(Items from a data source)
::::
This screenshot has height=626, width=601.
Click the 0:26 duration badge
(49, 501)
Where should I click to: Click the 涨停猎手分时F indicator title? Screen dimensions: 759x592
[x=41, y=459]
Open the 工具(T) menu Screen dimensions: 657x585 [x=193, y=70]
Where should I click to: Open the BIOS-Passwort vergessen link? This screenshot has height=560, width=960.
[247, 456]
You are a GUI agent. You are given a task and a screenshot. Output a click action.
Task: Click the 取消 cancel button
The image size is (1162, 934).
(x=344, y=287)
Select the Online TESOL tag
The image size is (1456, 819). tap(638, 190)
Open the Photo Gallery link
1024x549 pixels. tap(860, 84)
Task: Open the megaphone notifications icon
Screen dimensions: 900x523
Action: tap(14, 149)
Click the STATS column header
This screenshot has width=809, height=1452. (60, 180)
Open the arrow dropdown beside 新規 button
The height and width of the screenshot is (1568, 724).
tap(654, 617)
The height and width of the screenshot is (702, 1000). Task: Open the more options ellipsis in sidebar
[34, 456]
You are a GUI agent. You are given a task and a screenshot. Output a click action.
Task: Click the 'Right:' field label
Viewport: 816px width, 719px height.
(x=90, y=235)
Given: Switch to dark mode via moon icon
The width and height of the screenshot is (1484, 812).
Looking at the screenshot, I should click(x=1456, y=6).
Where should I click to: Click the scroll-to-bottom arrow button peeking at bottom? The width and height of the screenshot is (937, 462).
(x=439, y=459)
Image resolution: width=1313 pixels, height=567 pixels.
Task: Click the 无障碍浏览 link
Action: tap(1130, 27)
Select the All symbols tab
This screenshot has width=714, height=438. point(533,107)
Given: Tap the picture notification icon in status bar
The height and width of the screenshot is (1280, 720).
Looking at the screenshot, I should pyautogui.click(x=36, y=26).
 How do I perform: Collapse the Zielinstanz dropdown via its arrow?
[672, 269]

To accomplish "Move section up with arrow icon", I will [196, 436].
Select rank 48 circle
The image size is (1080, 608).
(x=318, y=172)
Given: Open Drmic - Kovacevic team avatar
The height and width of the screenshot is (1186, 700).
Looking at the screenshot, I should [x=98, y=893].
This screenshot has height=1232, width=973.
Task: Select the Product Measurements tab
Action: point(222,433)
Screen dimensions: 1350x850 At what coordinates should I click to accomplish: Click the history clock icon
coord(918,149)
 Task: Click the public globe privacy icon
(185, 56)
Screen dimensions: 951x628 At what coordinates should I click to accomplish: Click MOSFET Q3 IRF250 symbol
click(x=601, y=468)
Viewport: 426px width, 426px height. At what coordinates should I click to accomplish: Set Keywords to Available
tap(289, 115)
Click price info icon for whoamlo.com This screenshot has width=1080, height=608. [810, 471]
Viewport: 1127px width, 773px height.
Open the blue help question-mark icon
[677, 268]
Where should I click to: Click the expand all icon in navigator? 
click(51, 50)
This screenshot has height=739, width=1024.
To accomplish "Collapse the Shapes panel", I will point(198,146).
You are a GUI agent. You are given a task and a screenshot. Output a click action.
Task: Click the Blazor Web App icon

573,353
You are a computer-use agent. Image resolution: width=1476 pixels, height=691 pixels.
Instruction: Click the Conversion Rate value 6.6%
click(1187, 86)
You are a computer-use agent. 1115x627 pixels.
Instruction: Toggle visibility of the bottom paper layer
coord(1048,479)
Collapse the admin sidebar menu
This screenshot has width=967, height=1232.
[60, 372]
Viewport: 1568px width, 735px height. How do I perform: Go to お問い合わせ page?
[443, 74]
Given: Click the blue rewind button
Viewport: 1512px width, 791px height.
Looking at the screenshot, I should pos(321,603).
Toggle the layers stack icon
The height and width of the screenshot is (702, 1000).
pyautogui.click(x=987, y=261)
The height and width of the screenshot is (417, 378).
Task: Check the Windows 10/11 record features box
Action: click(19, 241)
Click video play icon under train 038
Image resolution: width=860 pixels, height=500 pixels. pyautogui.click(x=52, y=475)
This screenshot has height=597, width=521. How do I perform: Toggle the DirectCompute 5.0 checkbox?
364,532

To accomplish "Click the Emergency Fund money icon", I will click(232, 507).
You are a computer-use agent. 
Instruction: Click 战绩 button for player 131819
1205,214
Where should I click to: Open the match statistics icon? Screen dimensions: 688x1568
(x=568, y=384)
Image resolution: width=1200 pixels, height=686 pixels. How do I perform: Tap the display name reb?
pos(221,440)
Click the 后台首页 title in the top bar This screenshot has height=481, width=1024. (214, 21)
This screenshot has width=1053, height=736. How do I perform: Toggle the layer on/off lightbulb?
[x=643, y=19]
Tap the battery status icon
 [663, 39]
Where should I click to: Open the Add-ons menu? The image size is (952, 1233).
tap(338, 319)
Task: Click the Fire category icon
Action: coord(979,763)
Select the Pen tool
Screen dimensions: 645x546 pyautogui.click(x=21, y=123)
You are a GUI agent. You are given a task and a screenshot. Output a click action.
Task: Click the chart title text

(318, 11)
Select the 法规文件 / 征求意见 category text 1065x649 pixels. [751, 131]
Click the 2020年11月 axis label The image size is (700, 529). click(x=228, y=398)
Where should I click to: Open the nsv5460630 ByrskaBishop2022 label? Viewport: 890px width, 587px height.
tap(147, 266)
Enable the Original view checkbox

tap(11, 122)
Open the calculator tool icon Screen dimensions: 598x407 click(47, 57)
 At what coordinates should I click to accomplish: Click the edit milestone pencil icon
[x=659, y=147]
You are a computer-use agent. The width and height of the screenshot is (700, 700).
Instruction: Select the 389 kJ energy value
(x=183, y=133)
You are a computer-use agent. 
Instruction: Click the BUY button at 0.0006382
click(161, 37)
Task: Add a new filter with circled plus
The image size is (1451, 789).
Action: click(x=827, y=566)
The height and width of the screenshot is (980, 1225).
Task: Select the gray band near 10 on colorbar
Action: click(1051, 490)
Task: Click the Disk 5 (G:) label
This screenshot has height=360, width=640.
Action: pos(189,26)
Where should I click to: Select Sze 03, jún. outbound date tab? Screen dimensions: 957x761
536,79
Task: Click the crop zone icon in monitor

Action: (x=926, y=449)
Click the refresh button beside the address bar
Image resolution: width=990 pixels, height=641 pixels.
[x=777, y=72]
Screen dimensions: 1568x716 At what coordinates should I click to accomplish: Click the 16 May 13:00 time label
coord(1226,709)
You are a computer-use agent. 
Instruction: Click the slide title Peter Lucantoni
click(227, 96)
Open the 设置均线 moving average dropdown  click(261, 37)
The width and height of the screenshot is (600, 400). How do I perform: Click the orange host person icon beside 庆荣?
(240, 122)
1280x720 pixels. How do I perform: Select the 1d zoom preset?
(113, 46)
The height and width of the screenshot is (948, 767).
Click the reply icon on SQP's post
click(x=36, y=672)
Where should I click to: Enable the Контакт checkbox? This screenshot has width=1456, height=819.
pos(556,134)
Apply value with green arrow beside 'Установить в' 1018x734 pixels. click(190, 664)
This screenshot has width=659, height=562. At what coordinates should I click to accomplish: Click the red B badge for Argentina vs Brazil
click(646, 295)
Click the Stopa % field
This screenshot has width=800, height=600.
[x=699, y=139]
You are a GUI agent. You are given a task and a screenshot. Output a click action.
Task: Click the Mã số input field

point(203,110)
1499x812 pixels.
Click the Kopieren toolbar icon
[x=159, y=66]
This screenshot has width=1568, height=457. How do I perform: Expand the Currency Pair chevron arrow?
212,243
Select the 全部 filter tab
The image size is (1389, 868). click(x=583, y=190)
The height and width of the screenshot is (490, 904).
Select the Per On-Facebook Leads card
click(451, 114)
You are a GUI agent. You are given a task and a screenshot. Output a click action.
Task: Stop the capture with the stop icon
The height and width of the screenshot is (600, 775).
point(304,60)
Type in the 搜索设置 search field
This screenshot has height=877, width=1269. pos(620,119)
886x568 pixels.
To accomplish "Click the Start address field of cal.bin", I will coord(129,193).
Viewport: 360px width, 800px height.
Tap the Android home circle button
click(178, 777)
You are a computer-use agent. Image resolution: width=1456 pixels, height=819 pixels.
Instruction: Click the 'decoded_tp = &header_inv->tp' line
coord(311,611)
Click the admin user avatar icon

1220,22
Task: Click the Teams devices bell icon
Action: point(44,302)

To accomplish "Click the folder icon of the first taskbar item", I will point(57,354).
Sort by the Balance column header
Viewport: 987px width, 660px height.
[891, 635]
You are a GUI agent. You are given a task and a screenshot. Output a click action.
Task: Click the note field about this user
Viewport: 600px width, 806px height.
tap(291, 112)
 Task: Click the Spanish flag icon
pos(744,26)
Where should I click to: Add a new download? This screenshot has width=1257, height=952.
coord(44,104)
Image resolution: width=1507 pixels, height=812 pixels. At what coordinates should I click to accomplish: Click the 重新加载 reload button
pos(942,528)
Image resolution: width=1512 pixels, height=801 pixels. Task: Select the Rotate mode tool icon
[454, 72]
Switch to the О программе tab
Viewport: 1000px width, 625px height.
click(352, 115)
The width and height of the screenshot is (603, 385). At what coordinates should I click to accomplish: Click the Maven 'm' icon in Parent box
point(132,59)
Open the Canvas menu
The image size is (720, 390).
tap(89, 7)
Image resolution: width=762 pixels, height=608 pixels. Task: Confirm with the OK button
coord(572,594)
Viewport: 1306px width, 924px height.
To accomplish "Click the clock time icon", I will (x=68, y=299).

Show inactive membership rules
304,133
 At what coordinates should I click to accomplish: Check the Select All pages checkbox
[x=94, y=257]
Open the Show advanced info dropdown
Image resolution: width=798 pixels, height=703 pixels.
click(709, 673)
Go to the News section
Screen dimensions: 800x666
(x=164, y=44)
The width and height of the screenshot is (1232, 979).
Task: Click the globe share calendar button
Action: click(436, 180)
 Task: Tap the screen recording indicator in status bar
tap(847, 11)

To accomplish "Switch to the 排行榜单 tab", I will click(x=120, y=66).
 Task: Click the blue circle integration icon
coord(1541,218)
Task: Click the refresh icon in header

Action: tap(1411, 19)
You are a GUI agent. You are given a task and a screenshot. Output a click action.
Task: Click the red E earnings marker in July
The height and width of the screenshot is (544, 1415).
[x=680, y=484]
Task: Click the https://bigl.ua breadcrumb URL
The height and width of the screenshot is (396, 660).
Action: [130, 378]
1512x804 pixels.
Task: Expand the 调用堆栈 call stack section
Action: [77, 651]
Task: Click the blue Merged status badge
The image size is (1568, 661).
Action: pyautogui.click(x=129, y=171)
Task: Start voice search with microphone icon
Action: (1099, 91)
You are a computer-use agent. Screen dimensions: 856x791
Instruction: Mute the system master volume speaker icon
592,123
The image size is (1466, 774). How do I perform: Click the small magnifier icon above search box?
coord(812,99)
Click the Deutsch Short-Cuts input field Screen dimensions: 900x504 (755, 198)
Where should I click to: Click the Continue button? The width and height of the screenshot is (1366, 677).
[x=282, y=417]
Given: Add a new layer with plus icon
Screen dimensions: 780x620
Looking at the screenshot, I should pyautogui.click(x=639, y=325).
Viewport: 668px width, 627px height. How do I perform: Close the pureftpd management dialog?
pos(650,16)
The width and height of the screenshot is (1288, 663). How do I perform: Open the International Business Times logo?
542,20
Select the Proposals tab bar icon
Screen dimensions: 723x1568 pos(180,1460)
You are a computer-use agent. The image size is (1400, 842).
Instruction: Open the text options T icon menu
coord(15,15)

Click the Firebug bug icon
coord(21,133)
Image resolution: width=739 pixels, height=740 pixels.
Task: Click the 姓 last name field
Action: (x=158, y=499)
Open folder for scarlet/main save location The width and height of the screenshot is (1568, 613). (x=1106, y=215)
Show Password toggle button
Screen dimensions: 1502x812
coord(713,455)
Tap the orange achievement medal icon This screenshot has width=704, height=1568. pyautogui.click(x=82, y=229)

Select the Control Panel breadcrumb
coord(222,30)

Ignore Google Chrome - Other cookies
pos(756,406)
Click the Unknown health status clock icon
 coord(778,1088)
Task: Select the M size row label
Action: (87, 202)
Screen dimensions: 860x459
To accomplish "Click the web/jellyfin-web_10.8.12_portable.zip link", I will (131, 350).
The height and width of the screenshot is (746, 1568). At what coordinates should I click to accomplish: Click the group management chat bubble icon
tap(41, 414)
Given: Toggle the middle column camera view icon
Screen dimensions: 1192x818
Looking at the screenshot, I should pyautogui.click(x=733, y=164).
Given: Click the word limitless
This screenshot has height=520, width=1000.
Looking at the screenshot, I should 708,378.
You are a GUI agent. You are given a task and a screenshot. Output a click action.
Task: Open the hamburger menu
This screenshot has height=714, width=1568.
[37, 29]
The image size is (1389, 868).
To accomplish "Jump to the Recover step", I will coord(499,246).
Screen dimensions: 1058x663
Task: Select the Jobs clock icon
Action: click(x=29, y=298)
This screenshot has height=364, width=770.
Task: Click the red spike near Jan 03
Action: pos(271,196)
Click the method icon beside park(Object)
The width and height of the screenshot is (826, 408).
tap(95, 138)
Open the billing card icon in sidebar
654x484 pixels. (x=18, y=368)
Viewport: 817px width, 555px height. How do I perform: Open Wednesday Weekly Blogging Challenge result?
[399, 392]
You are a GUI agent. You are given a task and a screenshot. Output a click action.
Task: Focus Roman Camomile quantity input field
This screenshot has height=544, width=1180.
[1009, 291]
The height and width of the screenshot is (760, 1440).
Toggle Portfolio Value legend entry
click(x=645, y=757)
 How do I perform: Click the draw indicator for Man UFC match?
::::
_Problem requirements_: Give the count of lines in the data above that hold the string "address", with no additional words.

_Written answer_: 2